Se ciò appare comprensibile, specie in virtù della natura delle contribuzioni (pubbliche) che vanno a costituire i fondi per la contrattazione collettiva aziendale delle Fondazioni lirico-sinfoniche, occorre però rendere avvertiti del fallimentare esito che disposizioni di tal fatta hanno determinato nella loro funzione di controllo della spesa impegnata dalla contrattazione integrativa. Costituisce cioè dato empirico verificato - appunto nella contrattazione integrativa del settore pubblico privatizzato - che l'introduzione di clausole di inderogabilità di matrice reale, assistite dalla regola della nullità delle clausole difformi, non realizza un efficace deterrente verso le determinazioni dell'autonomia collettiva a livello aziendale, risultando troppo densa la spinta acquisitiva e troppo debole la corrispondente capacità di parte datoriale di affermare piattaforme negoziali di rigore all'interno della singola realtà organizzativa.

CONSEGNA:
Rispondi alle domande seguenti sul brano relativo alla contrattazione integrativa delle Fondazioni lirico-sinfoniche.
(a) Di che natura sono le contribuzioni che costituiscono i fondi per la contrattazione collettiva aziendale delle Fondazioni lirico-sinfoniche?
(b) In quale settore è stato verificato il dato empirico di cui parla il brano?
(c) Da quale regola sono assistite le clausole di inderogabilità di matrice reale?

Voci di puntamento a parole ed elementi
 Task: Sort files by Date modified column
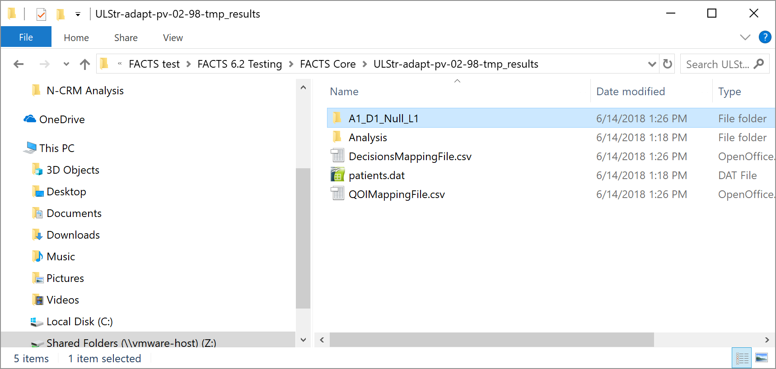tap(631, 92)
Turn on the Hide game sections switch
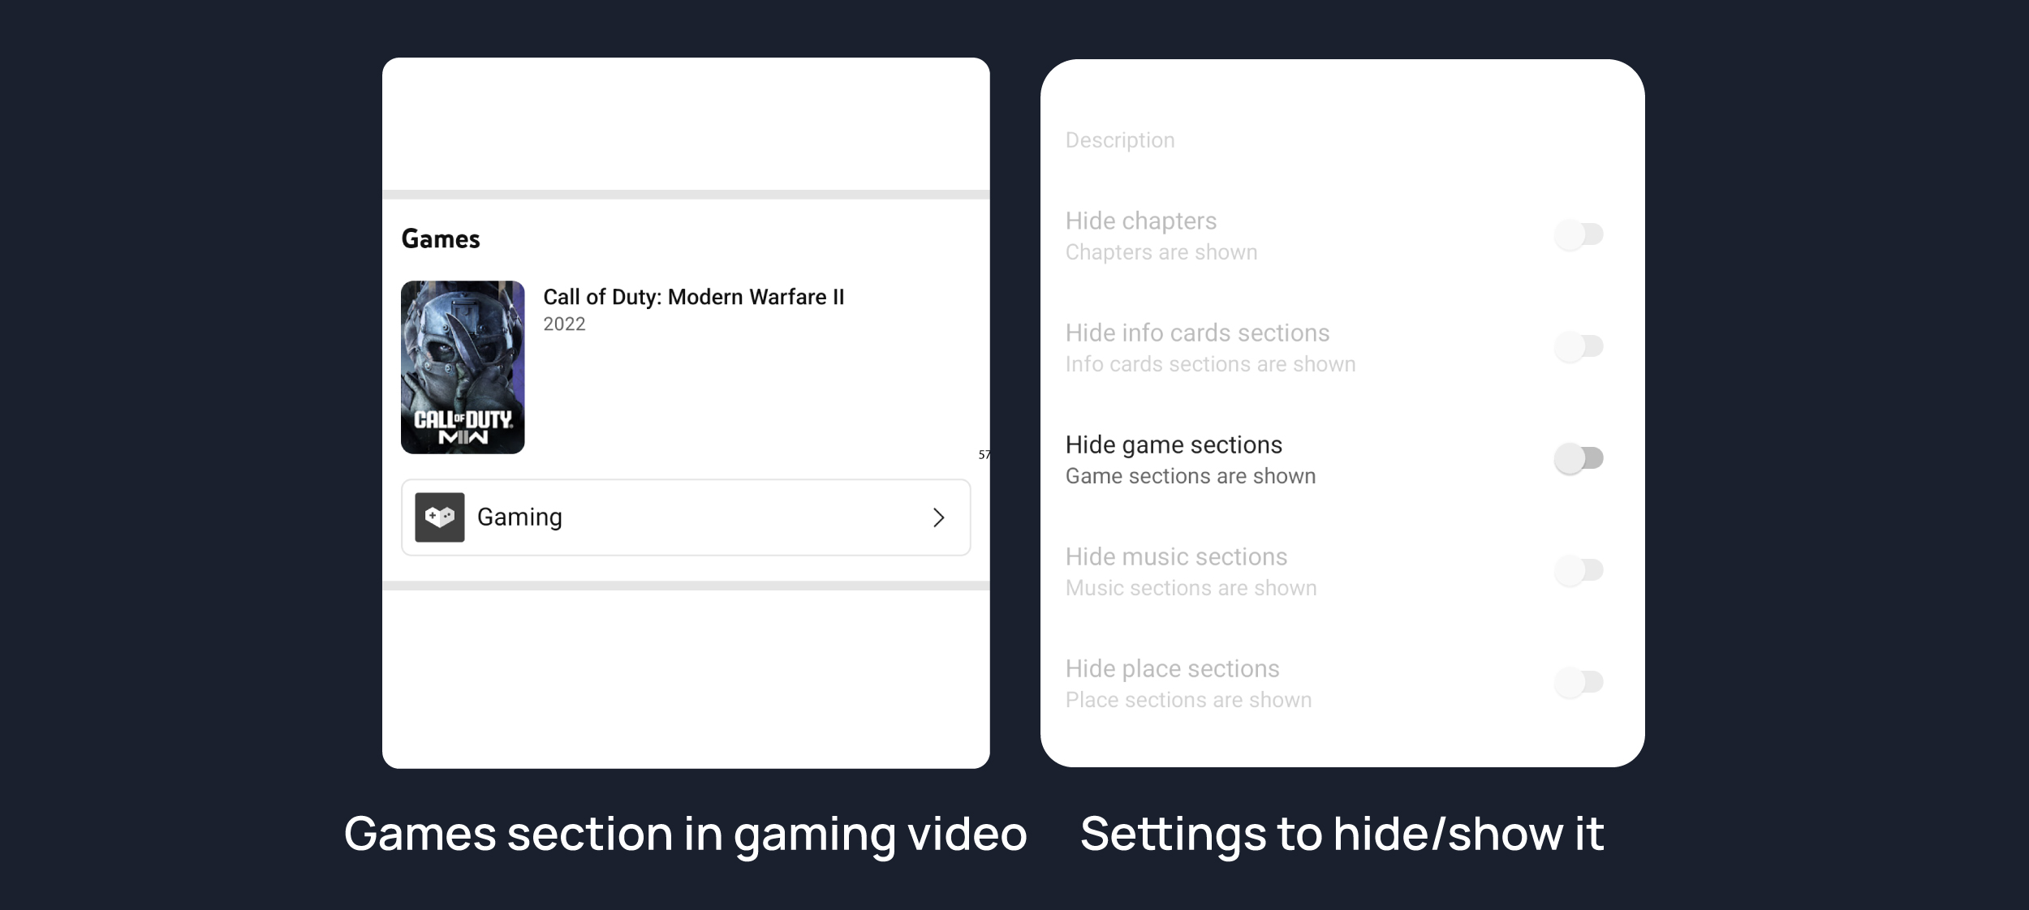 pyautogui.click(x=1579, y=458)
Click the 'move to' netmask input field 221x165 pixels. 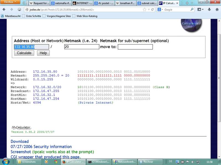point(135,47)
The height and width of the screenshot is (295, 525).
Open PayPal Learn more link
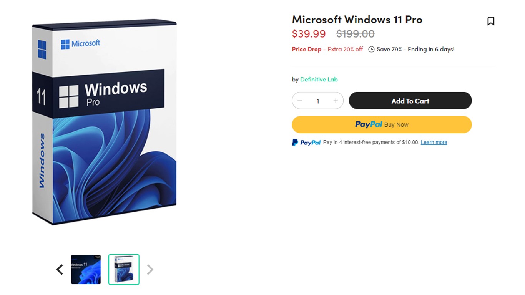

==

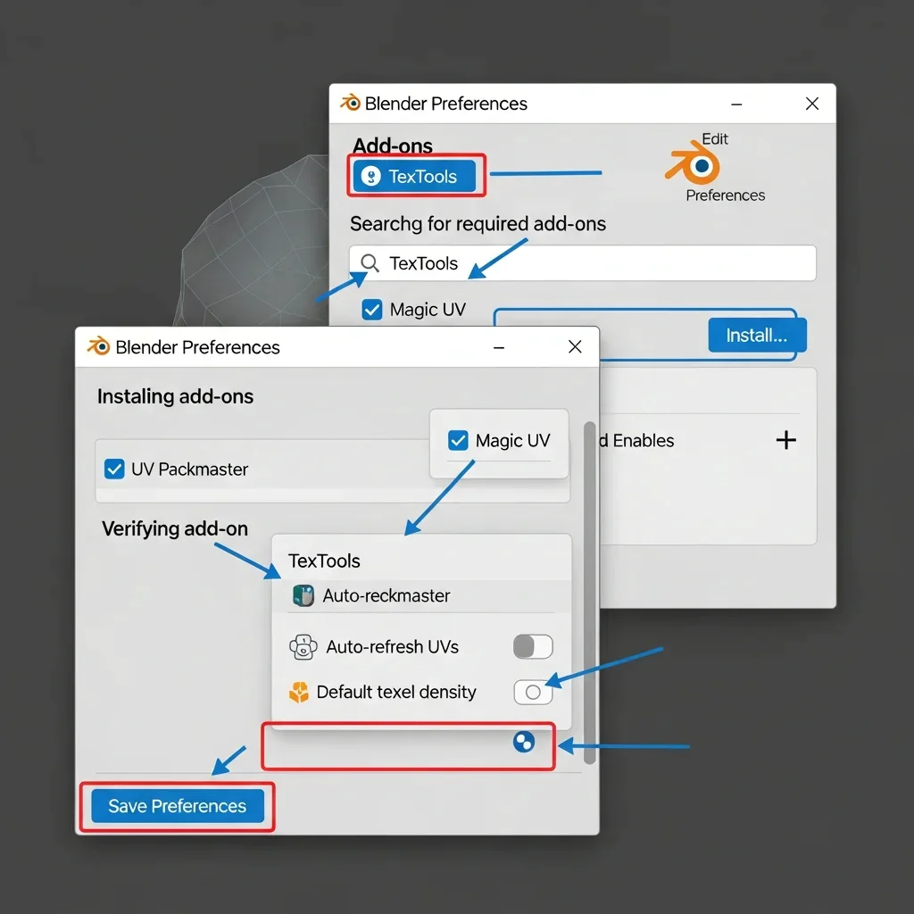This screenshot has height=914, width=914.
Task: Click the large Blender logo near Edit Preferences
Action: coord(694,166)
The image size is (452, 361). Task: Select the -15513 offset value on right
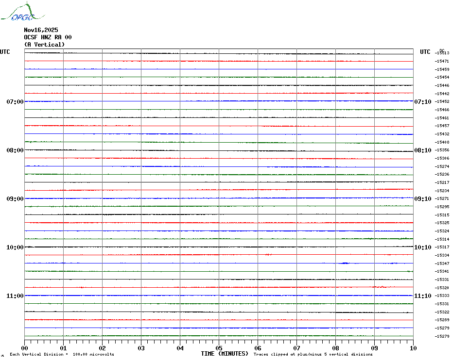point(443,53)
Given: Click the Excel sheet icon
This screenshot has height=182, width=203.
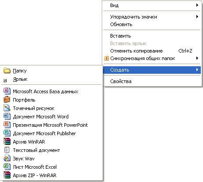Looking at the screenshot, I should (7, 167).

RISPOSTA:
(a) Sono contribuzioni pubbliche.
(b) Nella contrattazione integrativa del settore pubblico privatizzato.
(c) Dalla regola della nullità delle clausole difformi.